A namespaced CRD that declares a resource need. Two phases, one transition: Pending → Acknowledged.

apiVersion: bigfleet.lucy.sh/v1alpha1
kind: CapacityRequest
metadata:
  name: cr-trainer-worker-42
  namespace: training
  ownerReferences:
    - apiVersion: v1
      kind: Pod
      name: trainer-worker-42
spec:
  requirements:
    - key: node.kubernetes.io/instance-type
      operator: In
      values: ["a3-highgpu-8g", "p5.48xlarge"]
  resources:
    requests:
      cpu: "96"
      memory: "768Gi"
      nvidia.com/gpu: "8"
  priority: 1000000
  topologySpread:
    - topologyKey: topology.kubernetes.io/zone
      maxSkew: 1
      whenUnsatisfiable: DoNotSchedule
status:
  phase: Acknowledged  # Pending | Acknowledged

One CR per pod. Roll-up aggregates. Withdrawal is implicit via ownerRef GC.

6.2 AvailableCapacity

An eventually-consistent hint from the autoscaler about what capacity could be provisioned. Confidence signal: High / Medium / Low / None.

6.3 UpcomingNode

A node matching this spec is being provisioned. Status phases: Provisioning | Launched | Registered | Ready | Failed.

7. The roll-up protocol

The operator runs anywhere that can reach the cluster’s API server and the autoscaler. It does three things:

1. Roll up and send (every cycle, full replacement).
2. Write UpcomingNode CRDs when the autoscaler provisions nodes.
3. (Optional) Write AvailableCapacity CRDs.

syntax = "proto3";
package bigfleet.lucy.sh.v1alpha1;
import "google/protobuf/timestamp.proto";

service InfrastructureAutoscaler {
  rpc UpdateClusterNeeds(ClusterCapacityNeeds) returns (Acknowledgement);
}

message ClusterCapacityNeeds {
  string cluster_id = 1;
  google.protobuf.Timestamp timestamp = 2;
  repeated CapacityNeed needs = 3;
}

message CapacityNeed {
  repeated NodeSelectorRequirement requirements = 1;
  map<string, string> resources = 2;
  int32 priority = 3;
  int32 count = 4;
  repeated TopologySpread spread = 5;
}

message TopologySpread {
  string topology_key = 1;
  int32 max_skew = 2;
  string when_unsatisfiable = 3;
}

message NodeSelectorRequirement {
  string key = 1;
  string operator = 2;  // In | NotIn | Exists | DoesNotExist | Same
  repeated string values = 3;
}

message Acknowledgement { bool acknowledged = 1; }

8. Topology handling

Same is the only new concept. During roll-up, the operator translates from CRDs to protobuf, adding Same requirements where co-location is needed.
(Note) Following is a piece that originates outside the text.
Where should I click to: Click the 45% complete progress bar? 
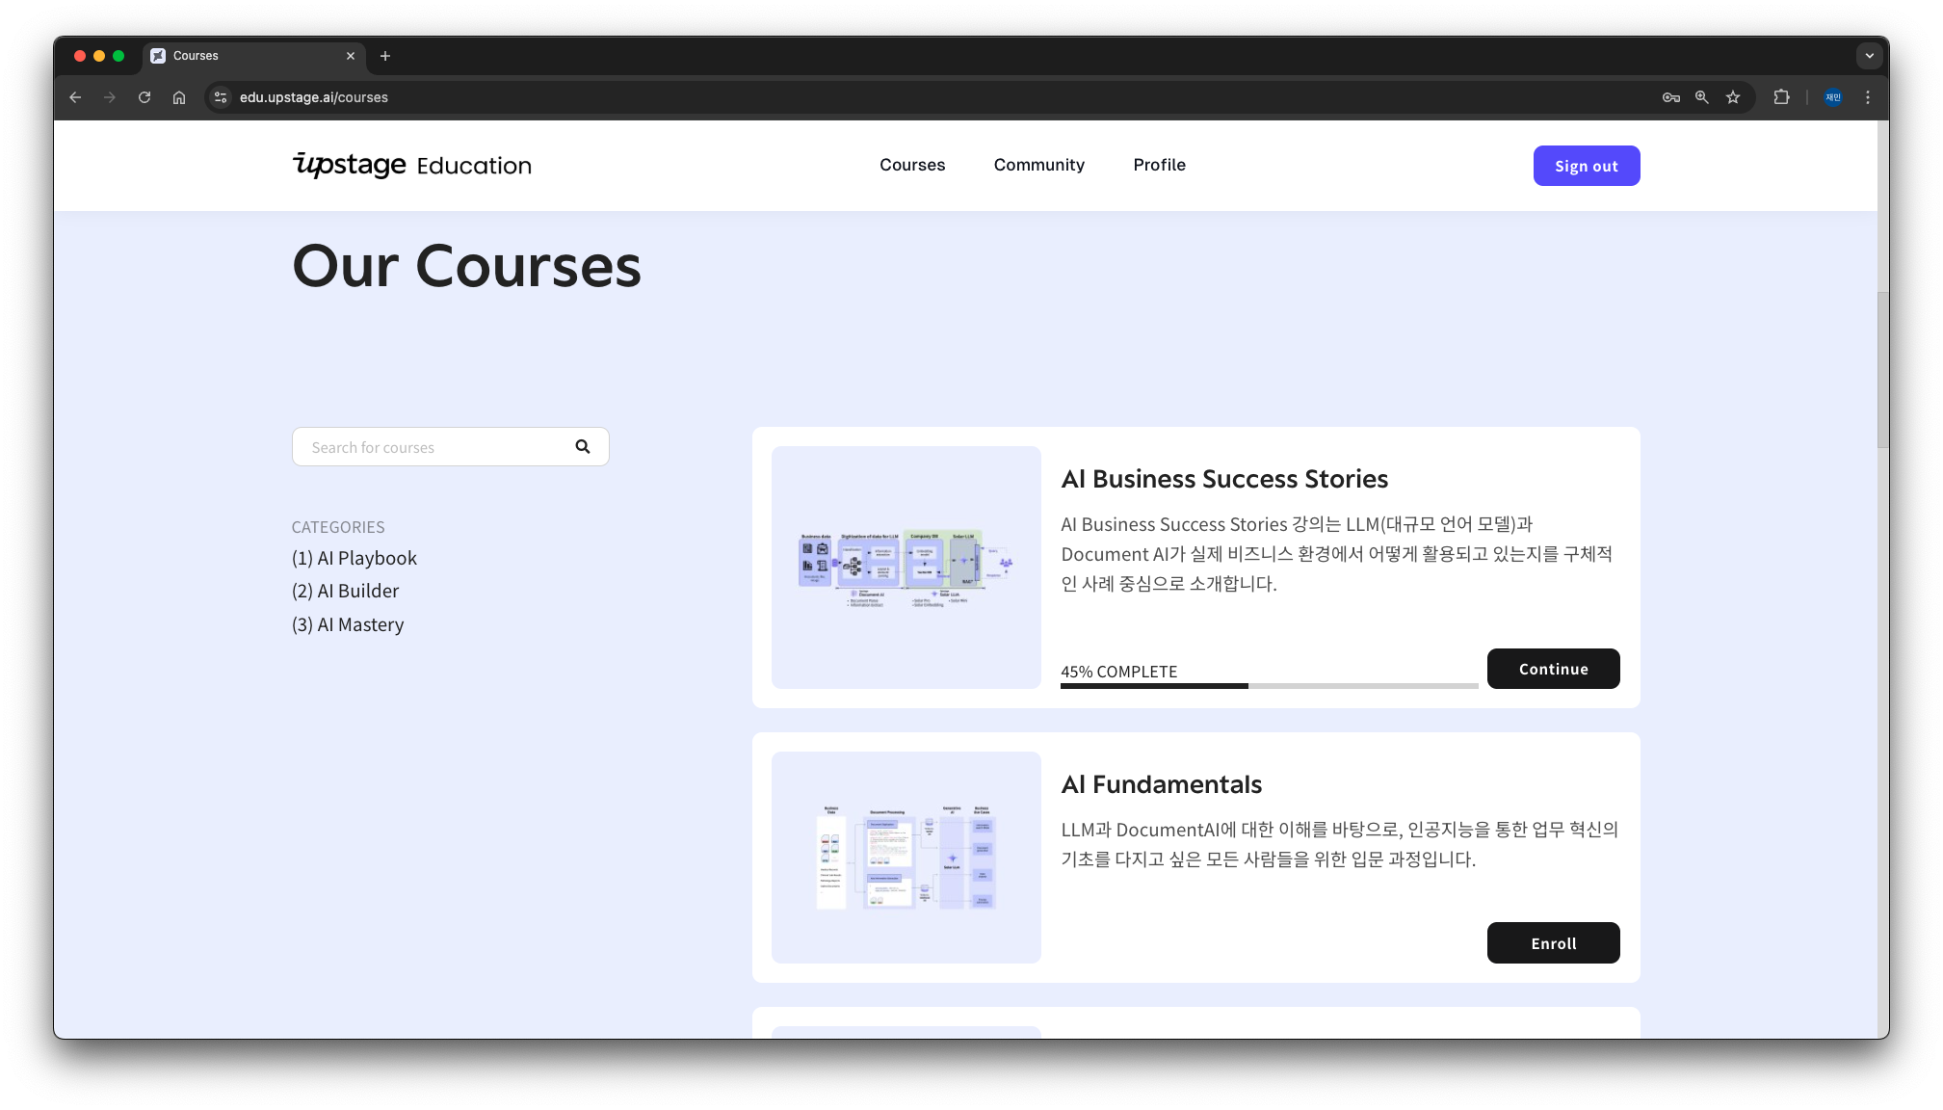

Spread (topology spread constraints) passes through DoNotSchedule / ScheduleAnyway semantics.

9. Priority and preemption

Priority is the pod’s PriorityClass value. Preemption is the autoscaler’s decision. Reclamation is standard node shutdown.

10. How it works in practice

Training job with topology, capacity stockout, withdrawal — all illustrated in the source paper.

11. Scaling analysis

Up to 100M nodes (~20K clusters × 5K nodes). Roll-up message ~2KB regardless of fleet size. Per-cluster behaviour is identical at any scale.

12. Optional: per-pod capacity request controller

Ships separately from the contract. Watches PodScheduled=False, reason=Unschedulable and creates one CR per pod. Not required if Kueue or a custom controller handles CR creation.

13. What this doesn’t specify (intentionally)

• How nodes are provisioned (cloud, bare metal, etc.)
• How nodes are deprovisioned (standard graceful shutdown)
• How clusters are managed (fleet orchestration concern)
• Where anything runs

14. kubectl experience

$ kubectl get availablecapacity -n fleet-system
$ kubectl get capacityrequests -A
$ kubectl get upcomingnodes -n fleet-system

(See source paper for full content; this file is a working summary for design reference.)